Source text:
MARCH 2007 • Issue 3
When we discuss gender and HIV/AIDS, it’s usually in the context of the pandemic’s impact on women who are born in female bodies, grow up identified as female, and are expected to perform roles in their society as determined by this gender. And the issues of power associated with gender are clear and pressing in the growing epidemic among women worldwide.
However, our efforts against AIDS require that we look at gender as more than just a way we talk about how sexism and violence against women fuel the pandemic. One understanding of gender is not as two fixed poles (male and female), but as a spectrum that includes many different experiences and expressions of gender identity. Gender, and ideas about gender, shape the way the world treats people who don’t fit into the most rigid definitions of female and male. Transgender people—those who live as a different gender from the one assigned to them at birth, embrace aspects of both genders, or identify themselves as being of a third gender—face extremely high rates of HIV and physical violence.
People who are born male and identify as such may be marginalized or attacked as well if others perceive them as being “feminine.” It has been argued that homophobia may have its roots in sexism. Author Suzanne Pharr, who works with domestic violence survivors, writes that some straight men may seek to harm gay men for being “traitors” to the power structure that gives men privileges over women. This treason shows the world that it’s not inevitable that men will always have power over women. Because many men have targeted women for abuse, they fear the possibility that they could be treated that way themselves, so any break in male ranks threatens them.

Study material:
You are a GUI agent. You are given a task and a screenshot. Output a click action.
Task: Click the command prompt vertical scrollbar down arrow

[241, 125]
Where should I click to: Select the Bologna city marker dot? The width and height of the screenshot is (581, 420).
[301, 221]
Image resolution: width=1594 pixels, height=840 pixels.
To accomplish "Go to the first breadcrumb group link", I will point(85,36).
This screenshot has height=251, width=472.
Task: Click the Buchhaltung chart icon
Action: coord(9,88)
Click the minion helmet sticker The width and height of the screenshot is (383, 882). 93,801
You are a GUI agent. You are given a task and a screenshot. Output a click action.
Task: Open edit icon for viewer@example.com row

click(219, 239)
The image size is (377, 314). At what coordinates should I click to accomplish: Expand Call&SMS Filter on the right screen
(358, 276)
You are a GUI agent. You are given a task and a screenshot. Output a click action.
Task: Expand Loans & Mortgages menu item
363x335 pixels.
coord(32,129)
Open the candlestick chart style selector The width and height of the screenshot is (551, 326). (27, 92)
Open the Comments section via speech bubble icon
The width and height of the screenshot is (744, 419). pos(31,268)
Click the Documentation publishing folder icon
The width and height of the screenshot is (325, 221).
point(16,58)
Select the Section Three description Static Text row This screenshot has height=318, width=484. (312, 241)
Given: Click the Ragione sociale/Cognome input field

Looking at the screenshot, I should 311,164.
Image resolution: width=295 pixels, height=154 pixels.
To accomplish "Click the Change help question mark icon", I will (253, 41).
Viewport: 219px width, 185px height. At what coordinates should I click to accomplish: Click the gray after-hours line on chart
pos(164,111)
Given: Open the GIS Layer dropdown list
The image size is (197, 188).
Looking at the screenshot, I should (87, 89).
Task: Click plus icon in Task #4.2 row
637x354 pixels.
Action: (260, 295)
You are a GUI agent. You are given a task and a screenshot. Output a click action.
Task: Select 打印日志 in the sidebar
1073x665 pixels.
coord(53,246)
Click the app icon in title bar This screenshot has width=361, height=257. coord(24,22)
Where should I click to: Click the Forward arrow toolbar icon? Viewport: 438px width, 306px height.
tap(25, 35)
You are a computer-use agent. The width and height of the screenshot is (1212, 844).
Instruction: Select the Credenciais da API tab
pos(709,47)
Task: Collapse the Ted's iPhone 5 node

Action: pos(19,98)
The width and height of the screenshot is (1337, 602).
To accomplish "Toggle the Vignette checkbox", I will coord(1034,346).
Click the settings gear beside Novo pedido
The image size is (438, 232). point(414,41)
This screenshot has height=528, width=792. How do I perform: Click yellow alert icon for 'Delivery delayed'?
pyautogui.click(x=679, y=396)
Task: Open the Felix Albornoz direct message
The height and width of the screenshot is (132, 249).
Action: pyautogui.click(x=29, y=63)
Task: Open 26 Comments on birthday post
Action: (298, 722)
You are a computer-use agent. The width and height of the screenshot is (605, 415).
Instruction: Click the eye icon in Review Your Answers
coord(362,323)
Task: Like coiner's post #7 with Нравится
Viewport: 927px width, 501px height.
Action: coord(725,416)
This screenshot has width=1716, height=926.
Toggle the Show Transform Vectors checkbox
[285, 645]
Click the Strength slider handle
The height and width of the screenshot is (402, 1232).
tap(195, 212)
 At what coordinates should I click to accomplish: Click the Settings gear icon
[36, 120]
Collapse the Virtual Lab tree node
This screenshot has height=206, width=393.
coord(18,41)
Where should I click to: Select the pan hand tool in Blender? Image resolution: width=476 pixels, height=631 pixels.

Tasks to carry out:
**1)** Copy the gender and HIV/AIDS text from "People who are" up to and including "ranks threatens them.", switching "gay men" to "other men".
**2)** According to the gender and HIV/AIDS text, what are the ways a person can be transgender?
Nothing in the records is needed for this work.

Expected results:
**1)**
People who are born male and identify as such may be marginalized or attacked as well if others perceive them as being “feminine.” It has been argued that homophobia may have its roots in sexism. Author Suzanne Pharr, who works with domestic violence survivors, writes that some straight men may seek to harm other men for being “traitors” to the power structure that gives men privileges over women. This treason shows the world that it’s not inevitable that men will always have power over women. Because many men have targeted women for abuse, they fear the possibility that they could be treated that way themselves, so any break in male ranks threatens them.

**2)**
- Living as a different gender from the one assigned to them at birth
- Embracing aspects of both genders
- Identifying themselves as being of a third gender